In recent interviews, Rogers has been predicting a 2013 recession, bowled over by a potential blowout in Europe and unsustainable spending by the US government.

“Be very worried about 2013 and be very worried about 2014, because that’s when the next slowdown comes,” Rogers told Reuters.

And while Rogers sees no true safe havens out there, a few investments can provide some comfort – specifically, commodities in the form of agriculture, gold, and silver.

Rogers’ statements usually get lots of attention, mainly because he has an uncanny tendency to be right.

Together with George Soros, he founded the Quantum Fund in the 1970s and posted returns of 4,200% over 10 years. Rogers retired in 1980 at the age of 37, but remains active as a private investor.

Back in 1999, Rogers recommended gold when it was trading at $252 and silver at $4.

We all know what happened after that.

Here’s the Jim Rogers take on the economy and how to survive Recession 2013.

Elections Will End Good Times

Rogers sees the coming elections as the end of a joy ride for both Europe and the United States.

 “President Obama wants to get reelected. German Chancellor Angela Merkel wants to get reelected,” Rogers said. That means they’ll both be spending lots of public money to keep voters happy until the elections are over.

 The ECB’s controversial decision to purchase unlimited quantities of bonds from struggling Eurozone members indicates Merkel is ready to pull out all the stops to save the euro – and her job.

 In fact, Merkel has made a sharp about face and now wants to stop Athens from leaving the euro zone at all costs.

“For [Merkel], it is essential to avoid the consequences of a Grexit before national elections next year,” influential German news magazine Der Spiegel said recently.

 But the EU rescue will “absolutely not” work, Rogers says. He expects the Greeks to be the first to exit the EU.

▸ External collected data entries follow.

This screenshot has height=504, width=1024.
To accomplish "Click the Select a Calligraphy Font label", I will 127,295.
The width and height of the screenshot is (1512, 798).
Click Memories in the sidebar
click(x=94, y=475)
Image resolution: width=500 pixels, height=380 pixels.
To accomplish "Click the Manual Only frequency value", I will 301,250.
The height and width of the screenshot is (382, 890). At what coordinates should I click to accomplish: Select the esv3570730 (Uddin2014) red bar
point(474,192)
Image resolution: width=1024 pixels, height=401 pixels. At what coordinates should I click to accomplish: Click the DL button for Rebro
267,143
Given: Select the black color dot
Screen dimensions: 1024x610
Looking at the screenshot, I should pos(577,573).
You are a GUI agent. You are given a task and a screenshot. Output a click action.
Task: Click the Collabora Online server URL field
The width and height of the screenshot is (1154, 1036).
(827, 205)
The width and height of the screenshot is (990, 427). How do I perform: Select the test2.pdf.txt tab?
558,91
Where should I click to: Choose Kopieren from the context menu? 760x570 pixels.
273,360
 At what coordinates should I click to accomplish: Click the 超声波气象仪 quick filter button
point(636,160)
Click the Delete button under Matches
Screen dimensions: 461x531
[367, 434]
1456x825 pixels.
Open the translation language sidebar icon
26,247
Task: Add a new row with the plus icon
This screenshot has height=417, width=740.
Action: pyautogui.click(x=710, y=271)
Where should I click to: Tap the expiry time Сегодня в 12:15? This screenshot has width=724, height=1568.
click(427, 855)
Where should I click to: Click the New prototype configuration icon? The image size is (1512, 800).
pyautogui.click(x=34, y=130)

What’s more, Greece will be merely the first domino to fall.

 “You have got countries that are essentially bankrupt. The solution to too much debt is not more. I suspect that the euro will not survive,” he said.

 Eventually the entire EU may be restructured with a core group of countries like Finland, the Netherlands, and Austria joining Germany and perhaps France in a new monetary union.